■ Exercise directions ■
Could you rewrite the lines below as a numbered list, omitting any blank lines?

─── Given data

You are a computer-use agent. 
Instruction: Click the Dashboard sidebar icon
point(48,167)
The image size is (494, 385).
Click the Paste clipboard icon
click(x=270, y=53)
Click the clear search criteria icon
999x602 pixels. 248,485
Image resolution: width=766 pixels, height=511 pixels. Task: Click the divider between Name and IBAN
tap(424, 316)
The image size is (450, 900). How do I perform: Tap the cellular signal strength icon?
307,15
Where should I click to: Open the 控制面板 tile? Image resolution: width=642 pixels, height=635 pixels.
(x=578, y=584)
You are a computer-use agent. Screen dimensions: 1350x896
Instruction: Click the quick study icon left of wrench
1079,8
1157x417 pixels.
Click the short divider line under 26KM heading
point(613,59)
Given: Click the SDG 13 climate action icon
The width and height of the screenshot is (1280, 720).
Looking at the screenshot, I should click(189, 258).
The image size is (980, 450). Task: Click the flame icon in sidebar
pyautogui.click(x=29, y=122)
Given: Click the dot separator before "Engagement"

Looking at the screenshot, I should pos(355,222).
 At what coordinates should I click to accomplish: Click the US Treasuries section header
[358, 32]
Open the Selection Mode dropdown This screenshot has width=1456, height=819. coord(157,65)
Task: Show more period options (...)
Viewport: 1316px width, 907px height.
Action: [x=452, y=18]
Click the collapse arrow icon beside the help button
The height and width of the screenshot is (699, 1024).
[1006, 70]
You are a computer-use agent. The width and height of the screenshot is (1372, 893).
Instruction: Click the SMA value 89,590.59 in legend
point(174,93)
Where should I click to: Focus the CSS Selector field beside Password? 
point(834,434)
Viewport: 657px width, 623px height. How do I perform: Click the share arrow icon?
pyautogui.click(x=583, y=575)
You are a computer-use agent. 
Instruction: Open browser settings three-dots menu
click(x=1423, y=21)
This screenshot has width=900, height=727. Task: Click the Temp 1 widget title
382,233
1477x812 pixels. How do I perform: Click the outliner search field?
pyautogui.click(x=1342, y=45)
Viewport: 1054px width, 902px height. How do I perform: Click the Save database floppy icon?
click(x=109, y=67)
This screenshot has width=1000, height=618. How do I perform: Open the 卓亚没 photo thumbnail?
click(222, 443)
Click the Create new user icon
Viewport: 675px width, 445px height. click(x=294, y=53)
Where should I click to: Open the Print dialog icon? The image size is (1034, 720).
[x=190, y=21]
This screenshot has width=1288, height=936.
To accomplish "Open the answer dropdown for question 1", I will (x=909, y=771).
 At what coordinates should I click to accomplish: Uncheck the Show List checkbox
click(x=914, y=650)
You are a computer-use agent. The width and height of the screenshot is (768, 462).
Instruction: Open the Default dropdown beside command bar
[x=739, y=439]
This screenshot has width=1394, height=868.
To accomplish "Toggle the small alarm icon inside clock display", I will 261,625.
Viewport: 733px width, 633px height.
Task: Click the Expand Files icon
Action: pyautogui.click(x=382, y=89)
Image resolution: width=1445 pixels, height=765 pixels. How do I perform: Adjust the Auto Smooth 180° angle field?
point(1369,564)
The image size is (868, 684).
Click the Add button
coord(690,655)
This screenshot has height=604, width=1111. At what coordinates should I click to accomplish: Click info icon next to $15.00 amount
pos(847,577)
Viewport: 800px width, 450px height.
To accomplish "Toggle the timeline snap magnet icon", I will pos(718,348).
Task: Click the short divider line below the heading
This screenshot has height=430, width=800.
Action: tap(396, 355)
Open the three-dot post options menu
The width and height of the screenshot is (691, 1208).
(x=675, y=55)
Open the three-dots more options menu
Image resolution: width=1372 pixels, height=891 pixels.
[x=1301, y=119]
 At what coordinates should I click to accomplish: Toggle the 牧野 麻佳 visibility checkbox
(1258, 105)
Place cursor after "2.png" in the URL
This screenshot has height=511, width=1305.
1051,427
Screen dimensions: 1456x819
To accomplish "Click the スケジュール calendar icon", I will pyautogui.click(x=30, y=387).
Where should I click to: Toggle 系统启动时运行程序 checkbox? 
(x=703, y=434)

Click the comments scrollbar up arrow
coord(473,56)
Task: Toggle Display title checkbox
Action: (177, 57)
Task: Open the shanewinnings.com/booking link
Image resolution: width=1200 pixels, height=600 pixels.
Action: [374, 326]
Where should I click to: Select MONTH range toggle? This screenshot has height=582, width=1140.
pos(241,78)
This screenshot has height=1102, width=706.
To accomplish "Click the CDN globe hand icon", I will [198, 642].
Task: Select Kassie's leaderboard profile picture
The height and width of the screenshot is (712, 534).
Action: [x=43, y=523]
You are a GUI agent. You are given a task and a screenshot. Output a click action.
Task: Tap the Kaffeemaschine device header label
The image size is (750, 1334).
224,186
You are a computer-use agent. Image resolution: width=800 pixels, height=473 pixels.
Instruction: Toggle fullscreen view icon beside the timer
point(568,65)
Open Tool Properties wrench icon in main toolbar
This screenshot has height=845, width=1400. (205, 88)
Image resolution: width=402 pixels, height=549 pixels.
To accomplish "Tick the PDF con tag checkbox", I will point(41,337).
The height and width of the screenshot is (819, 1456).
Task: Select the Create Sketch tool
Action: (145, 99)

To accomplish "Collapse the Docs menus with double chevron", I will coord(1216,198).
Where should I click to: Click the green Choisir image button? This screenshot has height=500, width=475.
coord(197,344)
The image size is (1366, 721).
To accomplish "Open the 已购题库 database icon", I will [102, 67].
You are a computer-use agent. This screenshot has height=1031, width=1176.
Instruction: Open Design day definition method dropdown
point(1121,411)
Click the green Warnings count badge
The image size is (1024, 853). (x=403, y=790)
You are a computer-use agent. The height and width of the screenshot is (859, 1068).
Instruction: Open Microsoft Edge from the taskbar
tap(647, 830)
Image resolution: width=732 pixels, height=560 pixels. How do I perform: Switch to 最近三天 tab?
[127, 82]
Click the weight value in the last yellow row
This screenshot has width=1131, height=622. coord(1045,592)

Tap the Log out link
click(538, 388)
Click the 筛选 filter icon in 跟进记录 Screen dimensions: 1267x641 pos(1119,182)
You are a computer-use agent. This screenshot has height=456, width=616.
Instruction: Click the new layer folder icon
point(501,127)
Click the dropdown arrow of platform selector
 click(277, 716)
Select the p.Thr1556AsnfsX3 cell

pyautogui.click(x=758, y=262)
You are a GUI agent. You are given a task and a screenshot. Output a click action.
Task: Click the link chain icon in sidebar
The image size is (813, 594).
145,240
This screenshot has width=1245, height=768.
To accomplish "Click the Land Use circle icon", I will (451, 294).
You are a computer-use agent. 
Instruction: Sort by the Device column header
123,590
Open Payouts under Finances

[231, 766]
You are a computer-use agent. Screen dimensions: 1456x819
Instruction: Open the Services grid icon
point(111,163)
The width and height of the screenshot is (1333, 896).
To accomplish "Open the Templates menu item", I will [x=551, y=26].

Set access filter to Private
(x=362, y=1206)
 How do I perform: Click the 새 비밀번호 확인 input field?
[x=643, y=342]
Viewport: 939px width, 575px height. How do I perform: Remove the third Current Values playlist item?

──────

■ Answer below ■
1. You are a computer-use agent. 
2. Instruction: Click the Dashboard sidebar icon
3. point(48,167)
4. The image size is (494, 385).
5. Click the Paste clipboard icon
6. click(x=270, y=53)
7. Click the clear search criteria icon
8. 999x602 pixels. 248,485
9. Image resolution: width=766 pixels, height=511 pixels. Task: Click the divider between Name and IBAN
10. tap(424, 316)
11. The image size is (450, 900). How do I perform: Tap the cellular signal strength icon?
12. 307,15
13. Where should I click to: Open the 控制面板 tile? Image resolution: width=642 pixels, height=635 pixels.
14. (x=578, y=584)
15. You are a computer-use agent. Screen dimensions: 1350x896
16. Instruction: Click the quick study icon left of wrench
17. 1079,8
18. 1157x417 pixels.
19. Click the short divider line under 26KM heading
20. point(613,59)
21. Given: Click the SDG 13 climate action icon
22. The width and height of the screenshot is (1280, 720).
23. Looking at the screenshot, I should click(189, 258).
24. The image size is (980, 450). Task: Click the flame icon in sidebar
25. pyautogui.click(x=29, y=122)
26. Given: Click the dot separator before "Engagement"
27. Looking at the screenshot, I should pos(355,222).
28.  At what coordinates should I click to accomplish: Click the US Treasuries section header
29. [358, 32]
30. Open the Selection Mode dropdown This screenshot has width=1456, height=819. coord(157,65)
31. Task: Show more period options (...)
32. Viewport: 1316px width, 907px height.
33. Action: [x=452, y=18]
34. Click the collapse arrow icon beside the help button
35. The height and width of the screenshot is (699, 1024).
36. [1006, 70]
37. You are a computer-use agent. The width and height of the screenshot is (1372, 893).
38. Instruction: Click the SMA value 89,590.59 in legend
39. point(174,93)
40. Where should I click to: Focus the CSS Selector field beside Password? 
41. point(834,434)
42. Viewport: 657px width, 623px height. How do I perform: Click the share arrow icon?
43. pyautogui.click(x=583, y=575)
44. You are a computer-use agent. 
45. Instruction: Open browser settings three-dots menu
46. click(x=1423, y=21)
47. This screenshot has width=900, height=727. Task: Click the Temp 1 widget title
48. 382,233
49. 1477x812 pixels. How do I perform: Click the outliner search field?
50. pyautogui.click(x=1342, y=45)
51. Viewport: 1054px width, 902px height. How do I perform: Click the Save database floppy icon?
52. click(x=109, y=67)
53. This screenshot has width=1000, height=618. How do I perform: Open the 卓亚没 photo thumbnail?
54. click(222, 443)
55. Click the Create new user icon
56. Viewport: 675px width, 445px height. click(x=294, y=53)
57. Where should I click to: Open the Print dialog icon? The image size is (1034, 720).
58. [x=190, y=21]
59. This screenshot has width=1288, height=936.
60. To accomplish "Open the answer dropdown for question 1", I will (x=909, y=771).
61.  At what coordinates should I click to accomplish: Uncheck the Show List checkbox
62. click(x=914, y=650)
63. You are a computer-use agent. The width and height of the screenshot is (768, 462).
64. Instruction: Open the Default dropdown beside command bar
65. [x=739, y=439]
66. This screenshot has width=1394, height=868.
67. To accomplish "Toggle the small alarm icon inside clock display", I will 261,625.
68. Viewport: 733px width, 633px height.
69. Task: Click the Expand Files icon
70. Action: pyautogui.click(x=382, y=89)
71. Image resolution: width=1445 pixels, height=765 pixels. How do I perform: Adjust the Auto Smooth 180° angle field?
72. point(1369,564)
73. The image size is (868, 684).
74. Click the Add button
75. coord(690,655)
76. This screenshot has height=604, width=1111. At what coordinates should I click to accomplish: Click info icon next to $15.00 amount
77. pos(847,577)
78. Viewport: 800px width, 450px height.
79. To accomplish "Toggle the timeline snap magnet icon", I will pos(718,348).
80. Task: Click the short divider line below the heading
81. This screenshot has height=430, width=800.
82. Action: tap(396, 355)
83. Open the three-dot post options menu
84. The width and height of the screenshot is (691, 1208).
85. (x=675, y=55)
86. Open the three-dots more options menu
87. Image resolution: width=1372 pixels, height=891 pixels.
88. [x=1301, y=119]
89.  At what coordinates should I click to accomplish: Toggle the 牧野 麻佳 visibility checkbox
90. (1258, 105)
91. Place cursor after "2.png" in the URL
92. This screenshot has height=511, width=1305.
93. 1051,427
94. Screen dimensions: 1456x819
95. To accomplish "Click the スケジュール calendar icon", I will pyautogui.click(x=30, y=387).
96. Where should I click to: Toggle 系统启动时运行程序 checkbox? 
97. (x=703, y=434)
98. Click the comments scrollbar up arrow
99. coord(473,56)
100. Task: Toggle Display title checkbox
101. Action: (177, 57)
102. Task: Open the shanewinnings.com/booking link
103. Image resolution: width=1200 pixels, height=600 pixels.
104. Action: [374, 326]
105. Where should I click to: Select MONTH range toggle? This screenshot has height=582, width=1140.
106. pos(241,78)
107. This screenshot has height=1102, width=706.
108. To accomplish "Click the CDN globe hand icon", I will [198, 642].
109. Task: Select Kassie's leaderboard profile picture
110. The height and width of the screenshot is (712, 534).
111. Action: [x=43, y=523]
112. You are a GUI agent. You are given a task and a screenshot. Output a click action.
113. Task: Tap the Kaffeemaschine device header label
114. The image size is (750, 1334).
115. 224,186
116. You are a computer-use agent. Image resolution: width=800 pixels, height=473 pixels.
117. Instruction: Toggle fullscreen view icon beside the timer
118. point(568,65)
119. Open Tool Properties wrench icon in main toolbar
120. This screenshot has height=845, width=1400. (205, 88)
121. Image resolution: width=402 pixels, height=549 pixels.
122. To accomplish "Tick the PDF con tag checkbox", I will point(41,337).
123. The height and width of the screenshot is (819, 1456).
124. Task: Select the Create Sketch tool
125. Action: (145, 99)
126. To accomplish "Collapse the Docs menus with double chevron", I will coord(1216,198).
127. Where should I click to: Click the green Choisir image button? This screenshot has height=500, width=475.
128. coord(197,344)
129. The image size is (1366, 721).
130. To accomplish "Open the 已购题库 database icon", I will [102, 67].
131. You are a computer-use agent. This screenshot has height=1031, width=1176.
132. Instruction: Open Design day definition method dropdown
133. point(1121,411)
134. Click the green Warnings count badge
135. The image size is (1024, 853). (x=403, y=790)
136. You are a computer-use agent. The height and width of the screenshot is (859, 1068).
137. Instruction: Open Microsoft Edge from the taskbar
138. tap(647, 830)
139. Image resolution: width=732 pixels, height=560 pixels. How do I perform: Switch to 最近三天 tab?
140. [127, 82]
141. Click the weight value in the last yellow row
142. This screenshot has width=1131, height=622. coord(1045,592)
143. Tap the Log out link
144. click(538, 388)
145. Click the 筛选 filter icon in 跟进记录 Screen dimensions: 1267x641 pos(1119,182)
146. You are a computer-use agent. This screenshot has height=456, width=616.
147. Instruction: Click the new layer folder icon
148. point(501,127)
149. Click the dropdown arrow of platform selector
150.  click(277, 716)
151. Select the p.Thr1556AsnfsX3 cell
152. pyautogui.click(x=758, y=262)
153. You are a GUI agent. You are given a task and a screenshot. Output a click action.
154. Task: Click the link chain icon in sidebar
155. The image size is (813, 594).
156. 145,240
157. This screenshot has width=1245, height=768.
158. To accomplish "Click the Land Use circle icon", I will (451, 294).
159. You are a computer-use agent. 
160. Instruction: Sort by the Device column header
161. 123,590
162. Open Payouts under Finances
163. [231, 766]
164. You are a computer-use agent. Screen dimensions: 1456x819
165. Instruction: Open the Services grid icon
166. point(111,163)
167. The width and height of the screenshot is (1333, 896).
168. To accomplish "Open the Templates menu item", I will [x=551, y=26].
169. Set access filter to Private
170. (x=362, y=1206)
171.  How do I perform: Click the 새 비밀번호 확인 input field?
172. [x=643, y=342]
173. Viewport: 939px width, 575px height. How do I perform: Remove the third Current Values playlist item?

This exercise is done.